• [ASSIGNMENT] Return the data in full, exactly as it was written.

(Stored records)
-.-.-

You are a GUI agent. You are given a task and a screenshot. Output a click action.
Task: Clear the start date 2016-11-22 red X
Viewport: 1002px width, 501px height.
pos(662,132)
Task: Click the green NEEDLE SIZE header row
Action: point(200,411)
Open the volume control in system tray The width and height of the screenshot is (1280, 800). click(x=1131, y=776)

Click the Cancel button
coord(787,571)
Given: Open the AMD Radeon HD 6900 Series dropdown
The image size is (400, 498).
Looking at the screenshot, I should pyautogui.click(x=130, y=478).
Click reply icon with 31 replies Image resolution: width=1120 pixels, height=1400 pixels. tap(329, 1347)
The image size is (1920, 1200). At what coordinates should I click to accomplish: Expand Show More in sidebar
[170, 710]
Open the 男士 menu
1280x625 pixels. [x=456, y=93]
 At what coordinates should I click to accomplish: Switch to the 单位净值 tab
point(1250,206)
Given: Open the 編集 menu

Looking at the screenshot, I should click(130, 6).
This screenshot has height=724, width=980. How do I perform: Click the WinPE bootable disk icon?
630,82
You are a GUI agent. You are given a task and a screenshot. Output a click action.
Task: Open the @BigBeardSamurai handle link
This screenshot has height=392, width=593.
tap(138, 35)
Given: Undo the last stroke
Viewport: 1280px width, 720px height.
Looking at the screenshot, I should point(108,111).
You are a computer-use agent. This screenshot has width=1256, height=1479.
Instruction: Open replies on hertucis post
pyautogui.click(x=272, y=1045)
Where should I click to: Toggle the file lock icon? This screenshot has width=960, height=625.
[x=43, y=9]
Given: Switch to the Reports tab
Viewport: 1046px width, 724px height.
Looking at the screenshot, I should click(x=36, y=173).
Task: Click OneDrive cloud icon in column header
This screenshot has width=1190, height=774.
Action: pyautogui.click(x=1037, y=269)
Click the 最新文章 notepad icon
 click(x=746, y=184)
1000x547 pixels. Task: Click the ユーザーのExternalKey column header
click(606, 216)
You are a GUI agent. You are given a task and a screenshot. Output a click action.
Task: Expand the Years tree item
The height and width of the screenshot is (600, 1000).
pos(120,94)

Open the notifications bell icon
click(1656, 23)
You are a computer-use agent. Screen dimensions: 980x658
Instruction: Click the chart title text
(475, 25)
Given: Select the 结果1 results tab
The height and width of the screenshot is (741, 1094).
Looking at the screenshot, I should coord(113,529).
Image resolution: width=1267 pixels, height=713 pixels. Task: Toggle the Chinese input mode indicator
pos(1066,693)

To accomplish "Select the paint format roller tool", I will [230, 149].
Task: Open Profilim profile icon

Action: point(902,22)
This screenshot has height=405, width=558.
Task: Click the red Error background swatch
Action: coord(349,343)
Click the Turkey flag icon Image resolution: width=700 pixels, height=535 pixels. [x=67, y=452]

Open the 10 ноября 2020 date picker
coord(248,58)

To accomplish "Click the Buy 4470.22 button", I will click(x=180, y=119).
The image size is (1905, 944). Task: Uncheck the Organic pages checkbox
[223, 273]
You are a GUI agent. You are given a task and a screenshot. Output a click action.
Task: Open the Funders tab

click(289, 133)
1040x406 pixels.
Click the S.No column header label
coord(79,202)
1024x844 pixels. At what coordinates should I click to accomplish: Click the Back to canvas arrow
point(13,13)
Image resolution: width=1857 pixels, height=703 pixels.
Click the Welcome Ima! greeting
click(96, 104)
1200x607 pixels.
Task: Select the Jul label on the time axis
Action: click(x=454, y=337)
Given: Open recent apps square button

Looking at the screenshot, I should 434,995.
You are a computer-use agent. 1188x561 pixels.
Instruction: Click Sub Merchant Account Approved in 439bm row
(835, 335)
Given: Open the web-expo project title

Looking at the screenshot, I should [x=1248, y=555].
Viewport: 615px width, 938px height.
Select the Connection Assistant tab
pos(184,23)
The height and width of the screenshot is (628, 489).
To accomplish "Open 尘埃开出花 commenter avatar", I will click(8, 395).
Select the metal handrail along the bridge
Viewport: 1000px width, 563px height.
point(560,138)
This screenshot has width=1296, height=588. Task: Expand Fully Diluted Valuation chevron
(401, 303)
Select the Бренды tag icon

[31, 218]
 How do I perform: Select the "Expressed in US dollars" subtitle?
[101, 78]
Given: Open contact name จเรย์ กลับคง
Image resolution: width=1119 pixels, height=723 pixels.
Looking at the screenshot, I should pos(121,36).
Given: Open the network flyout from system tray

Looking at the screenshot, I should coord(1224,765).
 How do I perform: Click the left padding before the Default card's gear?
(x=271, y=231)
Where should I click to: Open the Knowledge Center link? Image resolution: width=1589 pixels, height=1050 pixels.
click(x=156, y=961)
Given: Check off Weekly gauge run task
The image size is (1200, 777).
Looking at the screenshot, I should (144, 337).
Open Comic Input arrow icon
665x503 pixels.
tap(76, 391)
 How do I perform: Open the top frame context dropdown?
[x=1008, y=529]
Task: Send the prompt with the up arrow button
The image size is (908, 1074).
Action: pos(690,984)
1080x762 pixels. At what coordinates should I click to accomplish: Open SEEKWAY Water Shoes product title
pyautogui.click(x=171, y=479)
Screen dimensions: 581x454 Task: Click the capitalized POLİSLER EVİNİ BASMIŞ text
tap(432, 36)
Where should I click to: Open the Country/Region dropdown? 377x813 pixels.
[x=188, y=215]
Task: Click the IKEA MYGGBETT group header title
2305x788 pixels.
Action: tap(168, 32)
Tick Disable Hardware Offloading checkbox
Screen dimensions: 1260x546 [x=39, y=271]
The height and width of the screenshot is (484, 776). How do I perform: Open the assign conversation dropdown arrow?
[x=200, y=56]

-.-.-

• [ANSWER FOR THIS EXERCISE]
You are a GUI agent. You are given a task and a screenshot. Output a click action.
Task: Clear the start date 2016-11-22 red X
Viewport: 1002px width, 501px height.
pos(662,132)
Task: Click the green NEEDLE SIZE header row
Action: point(200,411)
Open the volume control in system tray The width and height of the screenshot is (1280, 800). click(x=1131, y=776)

Click the Cancel button
coord(787,571)
Given: Open the AMD Radeon HD 6900 Series dropdown
The image size is (400, 498).
Looking at the screenshot, I should pyautogui.click(x=130, y=478).
Click reply icon with 31 replies Image resolution: width=1120 pixels, height=1400 pixels. tap(329, 1347)
The image size is (1920, 1200). At what coordinates should I click to accomplish: Expand Show More in sidebar
[170, 710]
Open the 男士 menu
1280x625 pixels. [x=456, y=93]
 At what coordinates should I click to accomplish: Switch to the 单位净值 tab
point(1250,206)
Given: Open the 編集 menu

Looking at the screenshot, I should click(130, 6).
This screenshot has height=724, width=980. How do I perform: Click the WinPE bootable disk icon?
630,82
You are a GUI agent. You are given a task and a screenshot. Output a click action.
Task: Open the @BigBeardSamurai handle link
This screenshot has height=392, width=593.
tap(138, 35)
Given: Undo the last stroke
Viewport: 1280px width, 720px height.
Looking at the screenshot, I should point(108,111).
You are a computer-use agent. This screenshot has width=1256, height=1479.
Instruction: Open replies on hertucis post
pyautogui.click(x=272, y=1045)
Where should I click to: Toggle the file lock icon? This screenshot has width=960, height=625.
[x=43, y=9]
Given: Switch to the Reports tab
Viewport: 1046px width, 724px height.
Looking at the screenshot, I should click(x=36, y=173).
Task: Click OneDrive cloud icon in column header
This screenshot has width=1190, height=774.
Action: pyautogui.click(x=1037, y=269)
Click the 最新文章 notepad icon
 click(x=746, y=184)
1000x547 pixels. Task: Click the ユーザーのExternalKey column header
click(606, 216)
You are a GUI agent. You are given a task and a screenshot. Output a click action.
Task: Expand the Years tree item
The height and width of the screenshot is (600, 1000).
pos(120,94)

Open the notifications bell icon
click(1656, 23)
You are a computer-use agent. Screen dimensions: 980x658
Instruction: Click the chart title text
(475, 25)
Given: Select the 结果1 results tab
The height and width of the screenshot is (741, 1094).
Looking at the screenshot, I should coord(113,529).
Image resolution: width=1267 pixels, height=713 pixels. Task: Toggle the Chinese input mode indicator
pos(1066,693)

To accomplish "Select the paint format roller tool", I will [230, 149].
Task: Open Profilim profile icon

Action: point(902,22)
This screenshot has height=405, width=558.
Task: Click the red Error background swatch
Action: coord(349,343)
Click the Turkey flag icon Image resolution: width=700 pixels, height=535 pixels. [x=67, y=452]

Open the 10 ноября 2020 date picker
coord(248,58)

To accomplish "Click the Buy 4470.22 button", I will click(x=180, y=119).
The image size is (1905, 944). Task: Uncheck the Organic pages checkbox
[223, 273]
You are a GUI agent. You are given a task and a screenshot. Output a click action.
Task: Open the Funders tab

click(289, 133)
1040x406 pixels.
Click the S.No column header label
coord(79,202)
1024x844 pixels. At what coordinates should I click to accomplish: Click the Back to canvas arrow
point(13,13)
Image resolution: width=1857 pixels, height=703 pixels.
Click the Welcome Ima! greeting
click(96, 104)
1200x607 pixels.
Task: Select the Jul label on the time axis
Action: click(x=454, y=337)
Given: Open recent apps square button

Looking at the screenshot, I should 434,995.
You are a computer-use agent. 1188x561 pixels.
Instruction: Click Sub Merchant Account Approved in 439bm row
(835, 335)
Given: Open the web-expo project title

Looking at the screenshot, I should [x=1248, y=555].
Viewport: 615px width, 938px height.
Select the Connection Assistant tab
pos(184,23)
The height and width of the screenshot is (628, 489).
To accomplish "Open 尘埃开出花 commenter avatar", I will click(8, 395).
Select the metal handrail along the bridge
Viewport: 1000px width, 563px height.
point(560,138)
This screenshot has width=1296, height=588. Task: Expand Fully Diluted Valuation chevron
(401, 303)
Select the Бренды tag icon

[31, 218]
 How do I perform: Select the "Expressed in US dollars" subtitle?
[101, 78]
Given: Open contact name จเรย์ กลับคง
Image resolution: width=1119 pixels, height=723 pixels.
Looking at the screenshot, I should pos(121,36).
Given: Open the network flyout from system tray

Looking at the screenshot, I should coord(1224,765).
 How do I perform: Click the left padding before the Default card's gear?
(x=271, y=231)
Where should I click to: Open the Knowledge Center link? Image resolution: width=1589 pixels, height=1050 pixels.
click(x=156, y=961)
Given: Check off Weekly gauge run task
The image size is (1200, 777).
Looking at the screenshot, I should (144, 337).
Open Comic Input arrow icon
665x503 pixels.
tap(76, 391)
 How do I perform: Open the top frame context dropdown?
[x=1008, y=529]
Task: Send the prompt with the up arrow button
The image size is (908, 1074).
Action: pos(690,984)
1080x762 pixels. At what coordinates should I click to accomplish: Open SEEKWAY Water Shoes product title
pyautogui.click(x=171, y=479)
Screen dimensions: 581x454 Task: Click the capitalized POLİSLER EVİNİ BASMIŞ text
tap(432, 36)
Where should I click to: Open the Country/Region dropdown? 377x813 pixels.
[x=188, y=215]
Task: Click the IKEA MYGGBETT group header title
2305x788 pixels.
Action: tap(168, 32)
Tick Disable Hardware Offloading checkbox
Screen dimensions: 1260x546 [x=39, y=271]
The height and width of the screenshot is (484, 776). How do I perform: Open the assign conversation dropdown arrow?
[x=200, y=56]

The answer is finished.